A pilot study of acetic acid iontophoresis and ultrasound in the treatment of systemic sclerosis-related calcinosis

S. Shetty, T. L. Moore, S. Jackson1, D. Brettle2 and A. L. Herrick

University of Manchester Rheumatic Diseases Centre and 1 Radiology Directorate, Hope Hospital, Salford M6 8HD and 2 Medical Physics and Engineering, St James's University Hospital, Leeds LS9 7TF, UK.

Correspondence to: A. L. Herrick. E-mail: aherrick{at}fs1.ho.man.ac.uk


    Abstract
 Top
 Abstract
 Introduction
 Patients and methods
 Results
 Discussion
 References
 
Objectives. Our aim was to perform a pilot study to investigate whether iontophoresis of acetic acid, followed by ultrasound, might be a safe and effective treatment for systemic sclerosis (SSc)-related calcinosis. This combination treatment has been used in other calcifying disorders.

Methods. Three female patients (ages 51, 62 and 59 yr) were studied. Each underwent treatment nine times over a 3-week period. Iontophoresis was with 2–5% acetic acid at 100 µA for 20 min, followed by ultrasound at 1.5 W/cm2 for 8 min at each visit. The primary endpoint was the degree of radiographic calcinosis as quantified by image analysis after adjusting for soft tissue change.

Results. There were no side-effects from treatment. Mean radiographic intensity fell in all patients (by 18.0, 8.9 and 8.5%), although the maximum density and the area of calcinosis fell in only one patient. However, none of the patients reported any benefits from the treatment.

Conclusions. In this small pilot study none of the patients experienced clinical improvement, despite an intensive treatment schedule over 3 weeks. However, there may have been some radiographic improvement. Given that there is currently no effective treatment for SSc-related calcinosis a larger study incorporating higher ‘doses’ of iontophoresis is indicated.
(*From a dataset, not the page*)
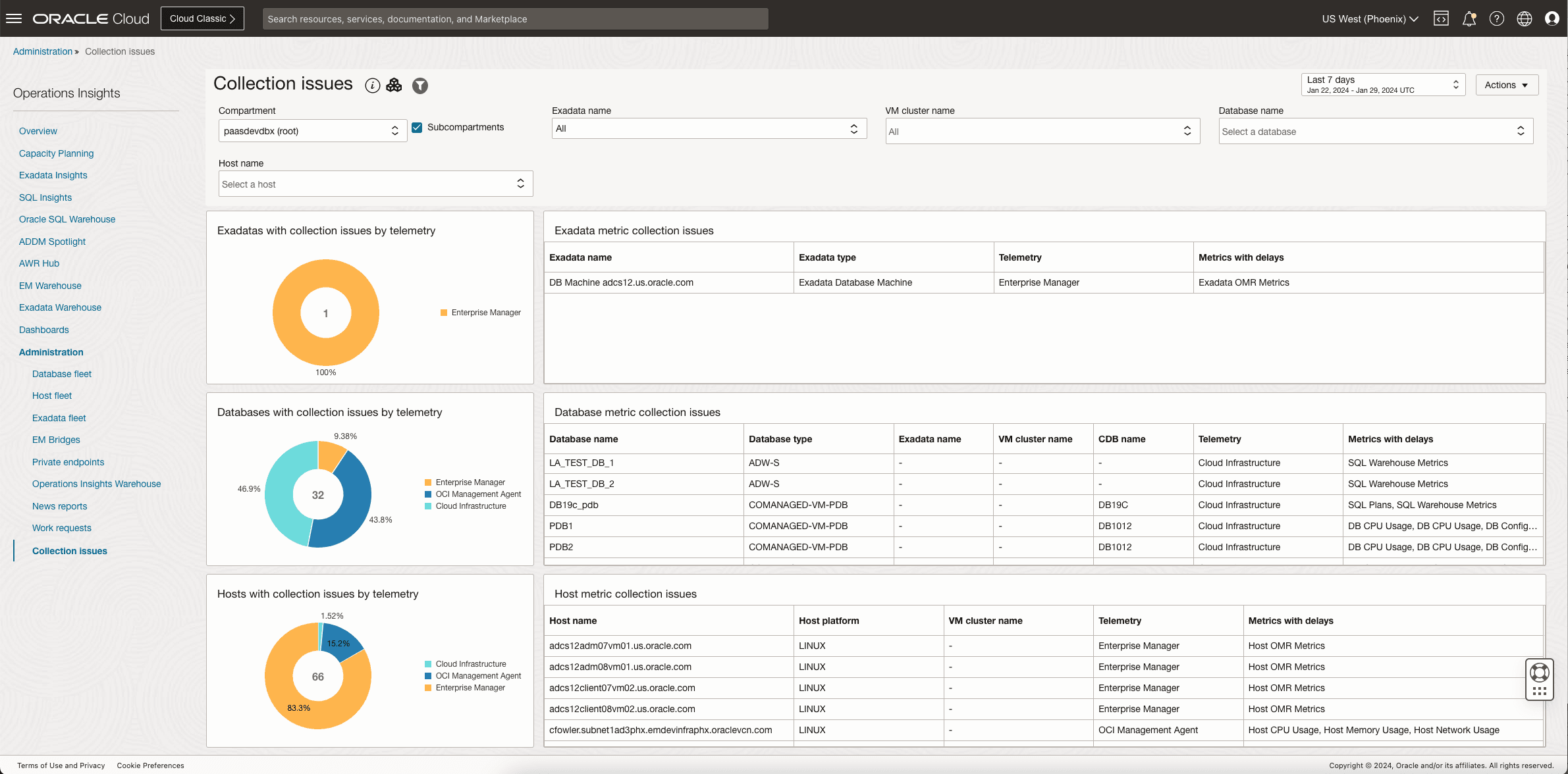Uncheck the Subcompartments checkbox
Image resolution: width=1568 pixels, height=774 pixels.
(x=417, y=127)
KEY WORDS: Calcinosis, Iontophoresis, Acetic acid, Ultrasound, Systemic sclerosis


    Introduction
 Top
 Abstract
 Introduction
 Patients and methods
 Results
 Discussion
 References
 
Subcutaneous or intracutaneous calcinosis occurs in approximately 40% of patients with limited cutaneous systemic sclerosis (SSc) [1] and can be a major cause of morbidity giving rise to pain, ulceration, infection and functional disability. Calcinotic deposits are usually seen over pressure points, most commonly in the hands, where they can be extremely debilitating. Although many different treatments have been suggested, including low-dose warfarin [2], minocycline [3], colchicine [4], diltiazem [5] and carbon dioxide laser therapy [6], the search for an effective treatment continues. At present, surgical debulking remains the mainstay of treatment. However, this is not without risk (especially in fingers where the blood supply is often severely compromised), and after surgery the calcinosis frequently recurs.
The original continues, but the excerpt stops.